Once an old gymnasium floor littered with basketball and netball court lines, the workshop was completely gutted over the Christmas break and refitted with a high-quality epoxy floor, 13 hoists (up from six) and 75-inch screens on the walls.
“The old style of training would see students in the classroom where they’d run through some points on a projector,’” said Lachie.
“Now the trainer might do a little bit of theory in the classroom but then go straight out into the workshop where he can cast his computer onto the wall.
“So essentially we’re taking the training out into the facility and not having students sit in a classroom for five hours a day.”
Apprentice Paige Cole
Paige Cole is one student who couldn’t be more impressed.

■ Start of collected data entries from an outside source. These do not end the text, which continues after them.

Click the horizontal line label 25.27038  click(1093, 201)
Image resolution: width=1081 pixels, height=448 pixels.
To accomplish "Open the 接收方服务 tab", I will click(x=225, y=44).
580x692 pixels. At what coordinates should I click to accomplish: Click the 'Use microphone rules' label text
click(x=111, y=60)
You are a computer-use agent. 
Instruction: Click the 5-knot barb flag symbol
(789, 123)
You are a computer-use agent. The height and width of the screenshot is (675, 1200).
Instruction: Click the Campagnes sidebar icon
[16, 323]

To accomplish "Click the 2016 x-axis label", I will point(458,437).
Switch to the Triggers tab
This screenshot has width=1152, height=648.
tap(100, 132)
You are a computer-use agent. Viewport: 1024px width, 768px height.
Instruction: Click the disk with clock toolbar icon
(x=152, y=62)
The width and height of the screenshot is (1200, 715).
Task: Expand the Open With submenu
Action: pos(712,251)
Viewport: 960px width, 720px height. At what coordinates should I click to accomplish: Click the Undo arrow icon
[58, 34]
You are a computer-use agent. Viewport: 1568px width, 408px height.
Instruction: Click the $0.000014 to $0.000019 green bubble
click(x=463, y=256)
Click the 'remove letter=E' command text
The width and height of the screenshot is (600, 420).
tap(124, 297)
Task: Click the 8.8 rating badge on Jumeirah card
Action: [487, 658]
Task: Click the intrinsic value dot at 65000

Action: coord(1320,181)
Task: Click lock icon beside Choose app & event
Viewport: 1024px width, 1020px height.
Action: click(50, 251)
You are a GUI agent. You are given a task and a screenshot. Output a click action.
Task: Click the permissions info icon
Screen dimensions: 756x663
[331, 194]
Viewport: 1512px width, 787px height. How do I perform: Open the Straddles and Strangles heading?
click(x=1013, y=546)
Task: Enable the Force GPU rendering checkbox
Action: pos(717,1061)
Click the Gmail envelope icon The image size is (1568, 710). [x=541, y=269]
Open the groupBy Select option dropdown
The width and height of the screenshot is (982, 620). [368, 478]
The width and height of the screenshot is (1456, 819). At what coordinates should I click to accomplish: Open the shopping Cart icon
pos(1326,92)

“I think this facility engages everyone a lot more,” she said.
“Everything’s new, everything’s organised, we’ve got all the tools we need, we don’t need to waste time anymore looking around for things.
It’s all there, ready to use.”
“I decided out of school I may as well do something that challenges me as I wasn’t great with hands-on stuff, I was more book smart.
“So I thought I’d give the MTA a go and here I am, having nearly finished my apprenticeship.”
Tech Treasures
The MTA spared no expense when it purchased three EV PicoScopes at $12,000 a piece.
“We could teach them on a $2000 scan tool which is probably what most workshops have. But the capability of these gives them exposure to everything inside the vehicle,” Lachie said.
“We like to give them the best experience possible. It’s possibly not something they would have in a standard workshop but in a premium, high-end workshop, this is what you would expect to be used.